Methods & Trust

How knowledge.hempin.org turns documents into cited answers. This page is a living spec of our pipeline, quality rules, costs, and legal posture.

RAGSupabase + pgvectorEmbeddings: text-embedding-3-smallModel: gpt-4o-miniCitations on every live answer

Pipeline (today)

  1. Ingest — PDFs are uploaded to a private Supabase Storage bucket. We record metadata (title, publisher, year, language, jurisdiction, topics) in documents.
  2. Parse — Server code extracts text (pdf.js), normalizes Unicode, and splits into overlapping chunks (~4.5k chars, 400 overlap). Results go to chunks.
  3. Embed — One embedding per chunk (1536-dim). Stored in chunks.embedding. One-time per document version.
  4. Retrieve — A question is embedded and matched via a cosine search function (match_chunks) to fetch the top-K snippets.
  5. Compose — The model must answer only from the retrieved snippets and cite them inline as [#1], [#2]. The UI links each marker to the source document.
  6. FAQ cache — Reviewed answers can be promoted to an FAQ table with its own vector index so repeated queries are free and instant.

Evidence & Citations

  • Answers are grounded in retrieved chunks; thin or conflicting evidence is disclosed.
  • Citations are chunk-level today. Page spans and quote highlighting are on the roadmap.
  • We prefer primary sources (standards, laws, field trials, meta-analyses); grey literature is marked.

Quality & Limitations

  • Parsing: scanned PDFs require OCR (planned); those won’t yield chunks yet.
  • Coverage: the atlas “knows” only what’s ingested. Missing years/jurisdictions → missing answers.
  • Model bias: low temperature & “answer from context” reduce hallucinations, but citations should always be checked.
  • Conflicts: when sources disagree, we surface the split and avoid declaring a winner without criteria (date, N, design, jurisdiction).

Privacy & Security

  • Uploads live in a private bucket; tables use Row-Level Security; admin routes use a server key.
  • Public access is gated (basic auth / invite) while in early access.
  • Questions and answers may be logged internally to improve the FAQ. Private uploads aren’t shared beyond model providers used for embeddings/answers.

Cost Transparency

  • Parsing is local (no per-token cost).
  • Embeddings are a one-time cost per chunk; re-embed only if text or the embedding model changes.
  • Each new question = 1 query embedding + 1 chat call. FAQ hits are free.

Legal & Copyright

  • Attribution by design: every live answer cites and links the underlying source.
  • Source scope: we ingest public materials or items you upload with rights to use. For private/licensed content, access remains restricted to authorized users.
  • Robots & terms: when crawling, we respect robots.txt and site terms. We store text snippets for search, not whole-work republication.
  • Fair-use posture: the UI shows short excerpts necessary for retrieval + citation.
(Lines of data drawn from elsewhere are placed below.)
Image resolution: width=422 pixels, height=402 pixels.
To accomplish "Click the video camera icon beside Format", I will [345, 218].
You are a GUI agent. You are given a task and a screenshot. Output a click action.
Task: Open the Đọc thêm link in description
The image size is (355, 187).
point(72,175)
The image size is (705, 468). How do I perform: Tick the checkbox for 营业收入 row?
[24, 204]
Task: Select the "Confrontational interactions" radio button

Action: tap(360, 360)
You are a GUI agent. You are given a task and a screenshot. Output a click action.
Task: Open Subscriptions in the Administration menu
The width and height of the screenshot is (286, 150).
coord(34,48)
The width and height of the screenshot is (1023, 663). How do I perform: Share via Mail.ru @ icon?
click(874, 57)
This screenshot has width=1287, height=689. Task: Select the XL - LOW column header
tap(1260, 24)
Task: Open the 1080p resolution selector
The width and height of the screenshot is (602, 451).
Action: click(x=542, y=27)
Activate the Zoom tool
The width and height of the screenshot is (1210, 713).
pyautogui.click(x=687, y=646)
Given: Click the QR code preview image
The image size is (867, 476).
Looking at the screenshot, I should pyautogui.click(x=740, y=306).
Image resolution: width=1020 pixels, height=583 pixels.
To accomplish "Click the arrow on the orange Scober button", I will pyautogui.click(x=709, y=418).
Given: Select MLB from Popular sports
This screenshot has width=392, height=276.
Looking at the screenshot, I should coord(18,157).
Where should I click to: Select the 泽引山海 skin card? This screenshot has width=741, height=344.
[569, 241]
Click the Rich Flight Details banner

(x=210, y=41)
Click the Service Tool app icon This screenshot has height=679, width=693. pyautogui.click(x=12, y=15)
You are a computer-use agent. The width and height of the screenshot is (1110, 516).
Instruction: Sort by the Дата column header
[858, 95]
We avoid bulk display or redistribution of full PDFs unless they’re openly licensed.
  • Takedown / opt-out: rights holders can request removal or stricter access by sending an email to our team.
  • Not legal advice: outputs are informational and may be jurisdiction-specific. For compliance decisions, consult official texts and qualified counsel.

Roadmap

  • OCR for scanned PDFs with language detection.
  • Page-accurate citations + snippet highlighting.
  • Trust/Stability signals (source age, study design, N, jurisdiction currency).
  • Law versioning with “valid through” metadata per country/standard.
  • Admin review → promote Live answers to FAQ with diff history.
  • Graph/nebula view of topics, papers, and legal relationships.
“Why this answer?” (method notes)

We rank chunks by cosine similarity to your question embedding and cap K (default 8). The prompt instructs the model to use only those snippets. Inline markers [#n] map to ranked chunks so you can inspect the raw text in context.

For higher-stakes guidance (e.g., agronomy), we can enable a chain-of-critique mode that lists assumptions and evidence quality before recommendations.